From 13 to 17 November 2002 the Holland Animation Film Festival took place for the 9th time in the city of Utrecht, The Netherlands. The festival is a platform for quality animation in all its manifestations. Besides the screening of animation films, the festival organizes animation workshops, panel discussions, talk shows and exhibitions.
An important part of the festival is the presentation of the individual, independent animation filmmaker. Therefore, I'm proud to have been able to present a retrospective of short Japanese animation films. Image Forum has a long tradition of representing independent film art. Thanks to a wonderful cooperation between Image Forum and the Holland Animation Film Festival, we were able to show with great pleasure an important movement in the Japanese film culture to an international festival audience. Under the thematic titles Observer, Puppeteer and Juggler a selection from the archives of Image Forum was presented. Moreover, Tanaami Keichii and Takashi Ito had their personal retrospectives. Tanaami Keichii is a well-known artist in the animation circuit but Takashi Ito's work was shown for the first time at a specific animation film festival, as far as I know. This motivated me to pay special attention to the Japanese independent animation film.

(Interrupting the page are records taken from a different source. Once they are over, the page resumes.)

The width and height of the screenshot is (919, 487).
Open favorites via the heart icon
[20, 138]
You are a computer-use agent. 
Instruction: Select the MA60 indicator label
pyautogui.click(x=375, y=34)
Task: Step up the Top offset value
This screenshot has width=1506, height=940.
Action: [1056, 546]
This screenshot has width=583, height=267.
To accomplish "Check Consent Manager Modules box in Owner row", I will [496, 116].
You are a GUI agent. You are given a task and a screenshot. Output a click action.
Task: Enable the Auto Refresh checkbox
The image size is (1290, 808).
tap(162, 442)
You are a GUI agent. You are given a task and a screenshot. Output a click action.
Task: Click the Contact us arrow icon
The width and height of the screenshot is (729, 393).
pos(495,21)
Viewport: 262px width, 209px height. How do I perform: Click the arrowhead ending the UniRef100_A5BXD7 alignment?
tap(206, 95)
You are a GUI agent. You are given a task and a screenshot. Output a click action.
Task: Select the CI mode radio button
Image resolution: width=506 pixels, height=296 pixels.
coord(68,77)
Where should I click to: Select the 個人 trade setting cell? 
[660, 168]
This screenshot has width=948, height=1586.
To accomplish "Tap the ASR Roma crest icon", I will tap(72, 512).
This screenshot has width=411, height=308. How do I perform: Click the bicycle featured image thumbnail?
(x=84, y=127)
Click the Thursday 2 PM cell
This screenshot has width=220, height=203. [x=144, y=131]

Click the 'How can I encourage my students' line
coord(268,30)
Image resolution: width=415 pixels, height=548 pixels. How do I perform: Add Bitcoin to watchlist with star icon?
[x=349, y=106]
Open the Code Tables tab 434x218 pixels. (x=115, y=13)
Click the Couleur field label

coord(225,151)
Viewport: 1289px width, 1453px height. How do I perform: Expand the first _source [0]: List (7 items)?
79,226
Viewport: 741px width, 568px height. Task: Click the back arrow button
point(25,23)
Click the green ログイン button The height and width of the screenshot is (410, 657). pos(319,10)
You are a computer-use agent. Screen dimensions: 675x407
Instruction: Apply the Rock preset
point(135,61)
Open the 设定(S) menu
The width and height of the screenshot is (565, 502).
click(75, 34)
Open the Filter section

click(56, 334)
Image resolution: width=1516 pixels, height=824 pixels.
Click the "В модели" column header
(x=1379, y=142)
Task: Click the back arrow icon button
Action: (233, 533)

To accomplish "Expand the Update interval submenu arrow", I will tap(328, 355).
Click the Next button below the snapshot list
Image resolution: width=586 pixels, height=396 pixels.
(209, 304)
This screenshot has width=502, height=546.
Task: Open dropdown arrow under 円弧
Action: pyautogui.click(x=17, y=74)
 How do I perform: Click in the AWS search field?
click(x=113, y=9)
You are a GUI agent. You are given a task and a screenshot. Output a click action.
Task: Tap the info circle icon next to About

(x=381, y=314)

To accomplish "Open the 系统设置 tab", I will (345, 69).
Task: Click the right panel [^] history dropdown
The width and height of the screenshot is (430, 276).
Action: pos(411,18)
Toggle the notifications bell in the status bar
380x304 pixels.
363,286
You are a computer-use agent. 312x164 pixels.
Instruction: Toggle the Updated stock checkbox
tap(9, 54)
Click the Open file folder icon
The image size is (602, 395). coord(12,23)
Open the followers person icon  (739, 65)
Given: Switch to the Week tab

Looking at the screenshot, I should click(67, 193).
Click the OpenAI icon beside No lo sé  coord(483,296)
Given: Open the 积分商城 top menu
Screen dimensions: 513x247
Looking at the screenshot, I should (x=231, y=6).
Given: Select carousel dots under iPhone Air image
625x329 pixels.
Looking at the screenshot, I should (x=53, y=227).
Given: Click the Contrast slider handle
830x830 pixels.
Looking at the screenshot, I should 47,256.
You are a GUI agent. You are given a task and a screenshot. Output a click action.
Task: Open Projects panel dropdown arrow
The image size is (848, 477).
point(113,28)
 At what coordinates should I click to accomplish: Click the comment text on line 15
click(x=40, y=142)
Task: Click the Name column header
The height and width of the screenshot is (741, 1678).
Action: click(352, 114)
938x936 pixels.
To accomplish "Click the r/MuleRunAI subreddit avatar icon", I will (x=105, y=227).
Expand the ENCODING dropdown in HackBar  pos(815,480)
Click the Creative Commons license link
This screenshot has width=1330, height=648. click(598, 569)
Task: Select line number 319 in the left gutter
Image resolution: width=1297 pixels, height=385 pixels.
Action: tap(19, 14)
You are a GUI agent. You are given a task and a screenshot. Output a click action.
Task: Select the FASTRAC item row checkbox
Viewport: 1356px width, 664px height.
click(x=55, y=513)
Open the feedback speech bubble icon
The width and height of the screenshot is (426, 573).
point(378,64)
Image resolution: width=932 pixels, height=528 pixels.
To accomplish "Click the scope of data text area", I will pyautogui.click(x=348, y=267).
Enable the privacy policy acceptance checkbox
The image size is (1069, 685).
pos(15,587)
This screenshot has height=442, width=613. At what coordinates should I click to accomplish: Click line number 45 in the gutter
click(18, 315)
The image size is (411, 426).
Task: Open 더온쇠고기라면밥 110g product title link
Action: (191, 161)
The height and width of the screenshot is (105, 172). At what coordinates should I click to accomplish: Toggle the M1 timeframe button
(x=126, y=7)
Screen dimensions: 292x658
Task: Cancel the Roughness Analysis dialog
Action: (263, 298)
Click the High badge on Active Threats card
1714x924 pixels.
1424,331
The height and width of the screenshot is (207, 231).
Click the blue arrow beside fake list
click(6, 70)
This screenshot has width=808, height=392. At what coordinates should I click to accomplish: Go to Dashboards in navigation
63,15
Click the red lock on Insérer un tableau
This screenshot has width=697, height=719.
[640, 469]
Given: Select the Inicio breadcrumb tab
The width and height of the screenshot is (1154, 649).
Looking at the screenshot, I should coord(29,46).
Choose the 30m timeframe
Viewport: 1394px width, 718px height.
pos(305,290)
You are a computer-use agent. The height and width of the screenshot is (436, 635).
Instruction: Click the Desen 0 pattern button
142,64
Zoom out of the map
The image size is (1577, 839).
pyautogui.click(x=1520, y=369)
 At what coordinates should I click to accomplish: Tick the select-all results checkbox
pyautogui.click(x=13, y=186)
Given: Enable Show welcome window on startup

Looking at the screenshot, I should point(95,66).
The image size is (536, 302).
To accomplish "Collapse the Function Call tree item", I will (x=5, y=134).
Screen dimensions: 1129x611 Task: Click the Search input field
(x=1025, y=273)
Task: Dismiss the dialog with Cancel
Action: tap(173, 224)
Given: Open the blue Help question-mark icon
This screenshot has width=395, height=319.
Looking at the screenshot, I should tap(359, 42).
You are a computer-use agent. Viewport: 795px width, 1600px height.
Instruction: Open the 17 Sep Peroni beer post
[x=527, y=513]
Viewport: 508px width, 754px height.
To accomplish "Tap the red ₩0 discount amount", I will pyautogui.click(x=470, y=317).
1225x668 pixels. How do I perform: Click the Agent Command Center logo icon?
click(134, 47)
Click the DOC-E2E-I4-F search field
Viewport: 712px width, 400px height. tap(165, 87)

In the field of animation film, Japan is mainly known in the western world for its Manga films. But Japan has a long tradition in the field of independent animation too. People like Yoji Kuri, Kihachiro Kawamoto, Renzo Kinoshita and Taku Furukawa found their way to the international audience. And the field of animation film hasn't stopped to develop. Nowadays, the boundaries between the different film genres are fading. More and more, animation is not a genre in itself anymore: the various uses of new media bring together different film genres. Furthermore, there is much common ground between visual arts and animation film. But of course this has been the case since cinema originated.
At Image Forum I mainly looked for films from individual artists who freed themselves from the conventions existing in the field of animation. Films that originated out of an idea, instead of out of a technique. This also meant that I selected films that balance between animation and, for example, video art.
Meanwhile, it is January 2003 and like in November 2002 it is a great honour that I can present a selection of the Japan programme in the centre of the independent film in Japan. A selection put together by a westerner, grown up in a traditional animation film culture.